→ **Tasks**
1. Reproduce the passage of the blog text starting with "I walked into" and going on through "love you dad!", without altering a single word.
2. List every food item that the writer of the blog text bought at the grocery store to mark the father's birthday.

→ **Given text**
****

The other day it was my dad’s birthday. He has been gone a little over five years it has gone so fast. There is no one like your parents or grandparents who love you more than anyone in the world. My dad would regularly tell me how proud he was of me: You are like your old man – an entrepreneur, free thinker, go getter. When he would introduce me, he would always say isn’t she beautiful (kind of embarrassing actually). As a teenager, he would give me advice like it is just as easy to fall in love with a rich man as it is a poor one. It is just too bad I didn’t take his advice on that one LOL.
He had a one-of-a-kind quirky sense of humor, and people loved him. Always tinkering and inventing things he would pull me into all of his projects – to help. He was a recovering alcoholic, so we did 12 step cards, a 12 step game and on and on.
I walked into my neighborhood grocery store and decided to look at some baked goods. I do not really ever go in that direction because I am staying away from carbs… what did I see? A minced meat pie – yes my dad’s favorite. I never see that type of pie in a general store they are really hard to find. It hit me like a bolt of lightning – Dad! I could feel dad’s presence. he wanted to let me know he is still around – watching over me.
I said, “OK dad let’s celebrate in style” I bought the pie along with sardines and crackers. I went home and ate some of the food I remember my dad loving when I was a kid – the only thing that would make it more complete is if I would have through to pick up some Deviled ham and made a sandwich.
I love you dad!
The night, we packed to go back home from Tampa things were really hectic. My husband just couldn’t sleep – not a good sign. When he is tired, the symptoms are worse than ever. Since we both were exhausted from no sleep the night before we stumbled awake a 4 in the morning grabbed our bags and headed out to Tampa Airport.
Southwest has always been very good to us. We checked in, and a wheelchair was waiting as we were whisked to the plane.

****

→ **Source material**
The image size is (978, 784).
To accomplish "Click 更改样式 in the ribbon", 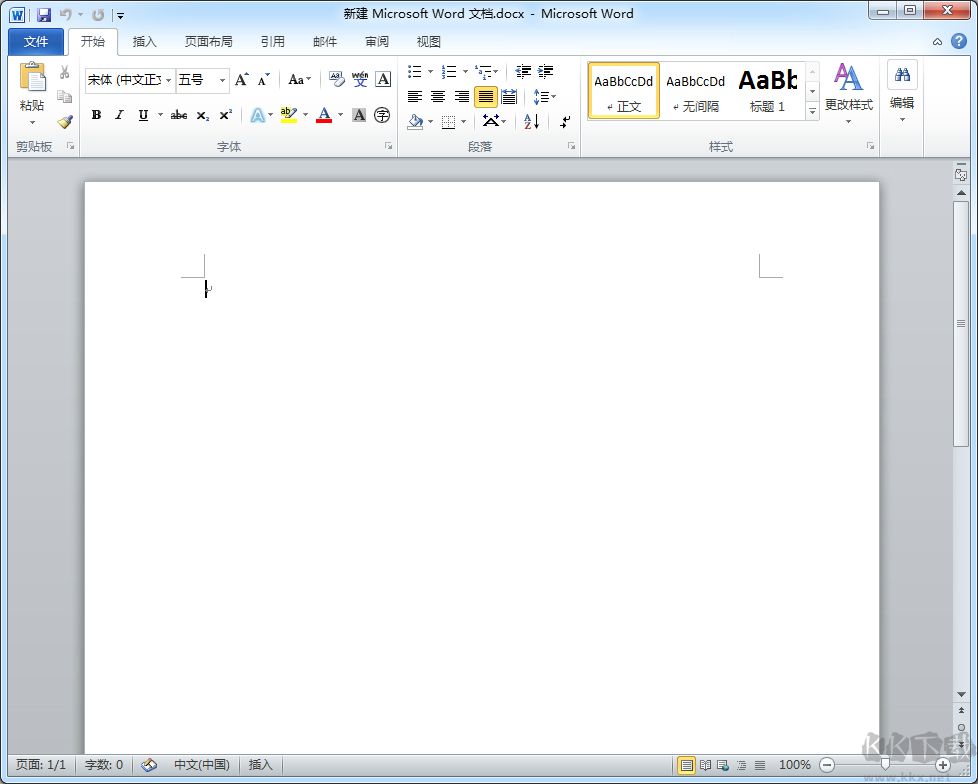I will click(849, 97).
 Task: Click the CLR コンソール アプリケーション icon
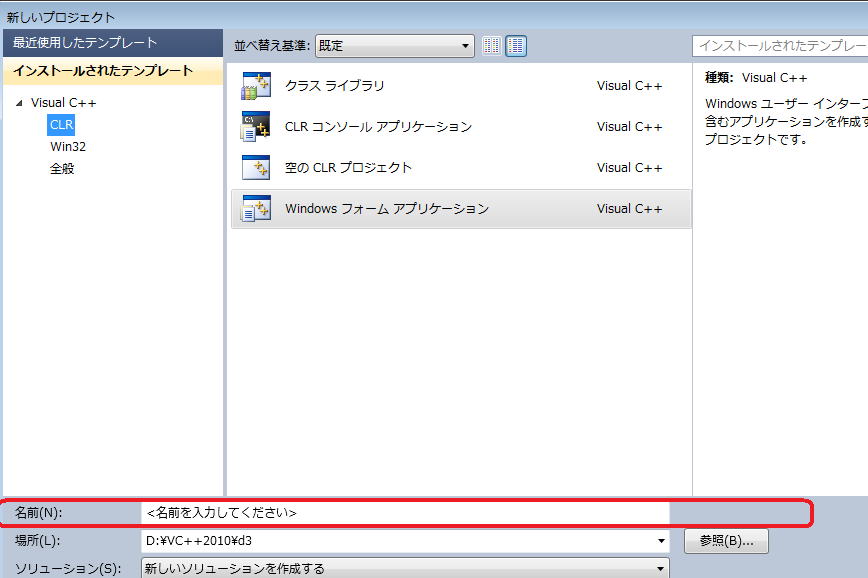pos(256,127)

****

→ **Responses by task**
1.
I walked into my neighborhood grocery store and decided to look at some baked goods. I do not really ever go in that direction because I am staying away from carbs… what did I see? A minced meat pie – yes my dad’s favorite. I never see that type of pie in a general store they are really hard to find. It hit me like a bolt of lightning – Dad! I could feel dad’s presence. he wanted to let me know he is still around – watching over me.
I said, “OK dad let’s celebrate in style” I bought the pie along with sardines and crackers. I went home and ate some of the food I remember my dad loving when I was a kid – the only thing that would make it more complete is if I would have through to pick up some Deviled ham and made a sandwich.
I love you dad!

2.
Minced meat pie
Sardines
Crackers